'nulla vita sine musica'


hacer del caos un arte

6 de mayo de 2015

Sin remite.

Entonces lo vi, en el buzón ya no estaba tu nombre y los cajones de casa ahora apenas tenían mi ropa interior (alguna que otra cosa sin estrenar) y un montón de cartas tristes que estaba a punto de dejarte en la mesita cuando yo no estuviera. Pero no cartas tristes de despedida, sino sobre todo lo que me dolía quererte cuando no estabas. Por casa ahora sólo suena un poco de indie triste y ya nada de rock duro que utilizábamos para escaparnos del mundo cuando ya no podíamos más. Las sábanas, joder, las sábanas, seguían oliendo a ti desde kilómetros. No sé cómo decirlo, la gente decía que no olía a nada, que la casa tenía el mismo aroma de siempre, a café (mal hecho, ya sabes, nunca fue mi punto fuerte), pero yo lo notaba. Llegaba y solo había un poco de soledad, indie triste, y tu olor en las sábanas. Un montón de estanterías desordenadas, que apresuradamente habías recogido para marcharte antes de que yo llegara. No podría explicarte cómo me sentí en ese momento, pero no fue bien. Me quitaste la vida en ese suspiro:
— ¿Las cosas están bien?
Y no respondiste. Simplemente ese corto suspiro que a mí me duro como 3 inviernos, con amargo sabor a melancolía, a "me gustaría decirte que sí, porque te quiero, pero... No"
Me gustaba escribir las cartas sin remite, porque tu dirección era la misma que la mía, y con tan sólo dejarlo en tu mesita, en tu lado de la cama, o quizás, justo en la estantería al lado del queso, la encontrarías al minuto. No me hacía falta llamarte, ni sorprenderte en el portal, porque era el mismo. Pero joder, las cosas estaban cambiando, y notaba que tu mirada de "Sólo te quiero a ti" estaba cambiando por "Te quiero, pero también me respeto, así que me voy."

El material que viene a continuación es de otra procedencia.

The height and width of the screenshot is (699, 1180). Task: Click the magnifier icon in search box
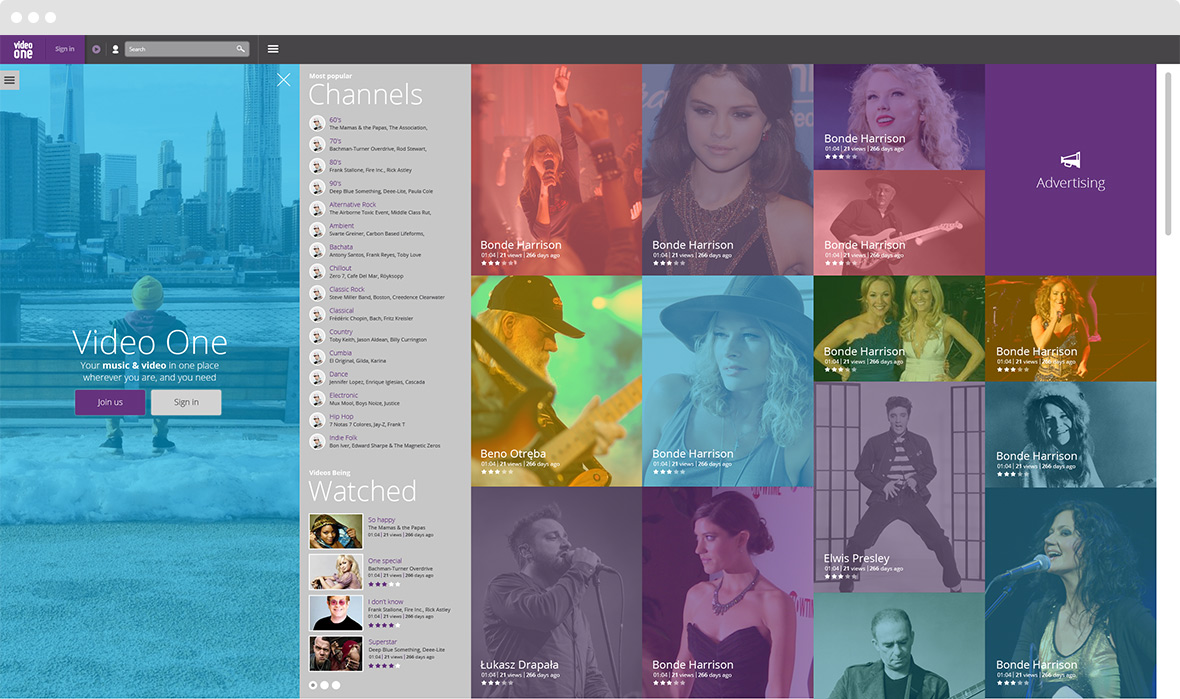(240, 49)
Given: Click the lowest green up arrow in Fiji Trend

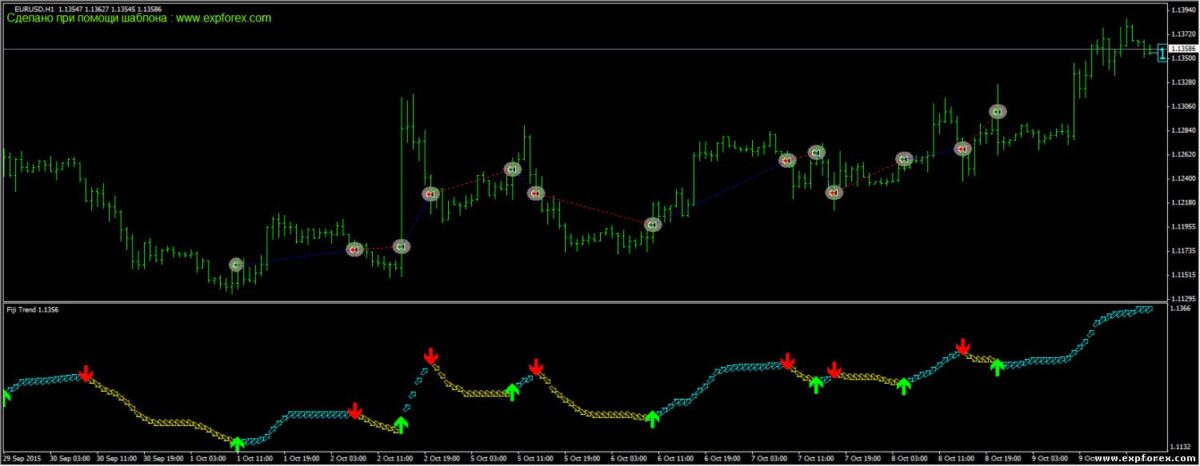Looking at the screenshot, I should pos(237,443).
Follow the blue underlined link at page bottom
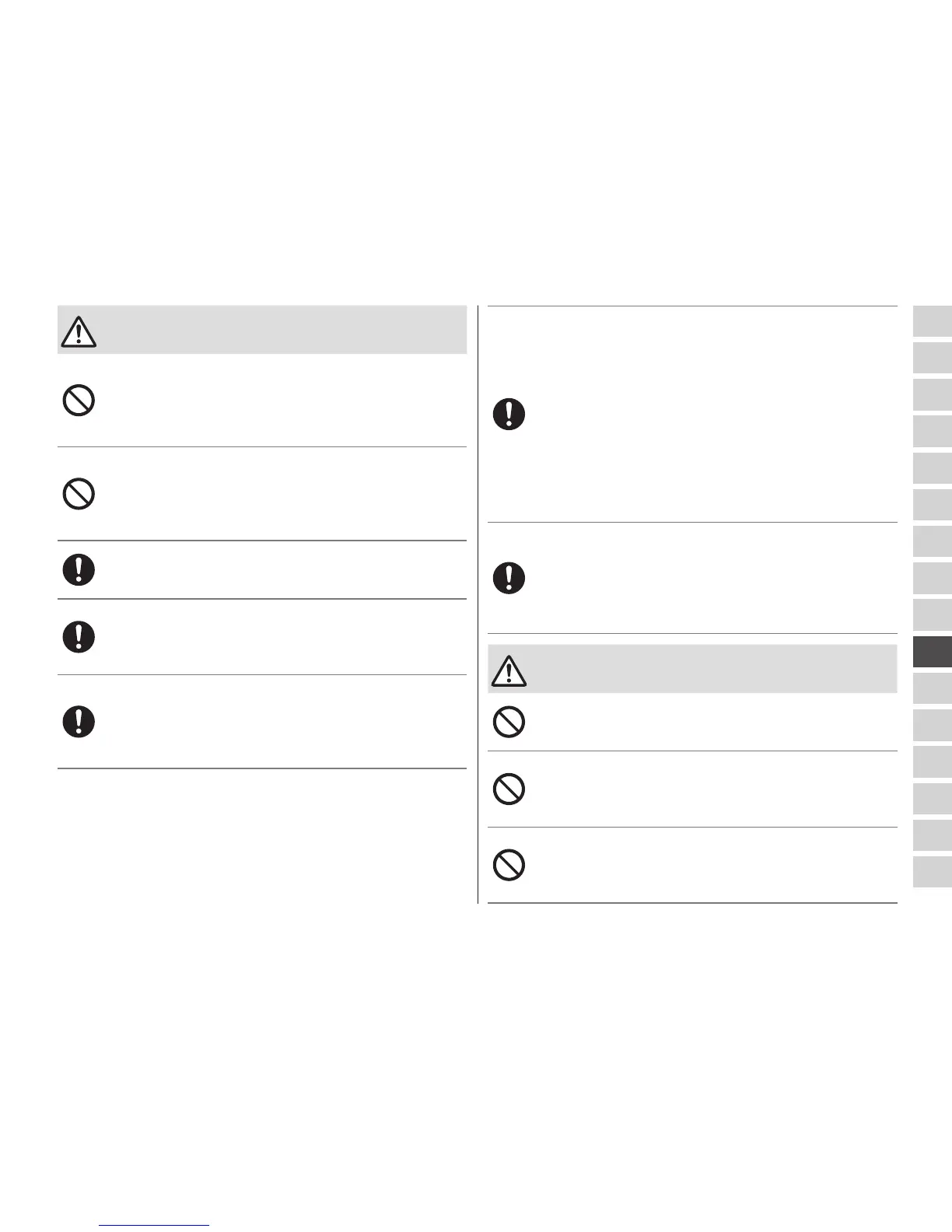This screenshot has height=1232, width=952. click(155, 1224)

Y me negué a aceptarlo durante todas esas semanas en las que me gritabas y me avisabas: "Se va a acabar, me voy a ir." Y yo, como buena niña que soy, no barajaba entre mis opciones el discutirlo, sino el callarte a besos y terminar en la cama, con esas listas de rock que tanto te gustan, para que no volvieses a decirlo.

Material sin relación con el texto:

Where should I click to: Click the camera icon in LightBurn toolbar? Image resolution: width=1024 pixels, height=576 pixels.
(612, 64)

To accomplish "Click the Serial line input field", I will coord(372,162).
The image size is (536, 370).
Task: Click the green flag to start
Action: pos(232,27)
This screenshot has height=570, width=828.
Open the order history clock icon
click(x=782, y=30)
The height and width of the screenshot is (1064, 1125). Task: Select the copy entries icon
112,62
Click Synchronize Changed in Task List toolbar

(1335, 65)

Pero, no podía controlar lo que pasaba por tu cabeza cuando tenías la boca vacía de mí, de sueños. Así que seguías decidiendo que te ibas a ir, mientras yo seguía escribiendo cartas, y más cartas, que acumulaba en el cajón, al lado de la ropa interior sin estrenar.

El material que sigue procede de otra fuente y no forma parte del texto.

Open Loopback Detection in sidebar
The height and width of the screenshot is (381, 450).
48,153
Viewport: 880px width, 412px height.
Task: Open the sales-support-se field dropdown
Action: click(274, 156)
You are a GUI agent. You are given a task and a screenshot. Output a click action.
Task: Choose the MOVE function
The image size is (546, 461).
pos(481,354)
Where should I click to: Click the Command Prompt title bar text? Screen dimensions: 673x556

Te juro que todavía pienso que es una broma y mañana cuando me despierte voy a ver tu nombre en el buzón, los vinilos por el suelo, la casa hecha un puto desastre, el aroma a sexo, a whisky, a plástico, a rock, a desorden, a café bien hecho y a amor. Tu olor por toda la casa y no sólo en las sábanas. Voy a tener puesta tu camiseta, mis bragas favoritas y todo esto mientras llueve fuera.
Pero no es así, te has ido del todo, no lo asumo del todo; voy a comprar vinilos, a empezar a escuchar esa música que no me gustaba, me voy a comprar un coche, voy a comer comida basura, y voy a imaginarme todo como si estuvieras aquí. También voy a comprar calzoncillos como los que a ti te gustan, y los voy a dejar todas las mañanas tirados alrededor de la ducha, para creer que aún estás, pero desgraciadamente, voy a tumbarme en el sofá a leer o quizás a no hacer nada, y no te voy a tener dándome el puto coñazo con tus dudas sobre qué ver esa noche.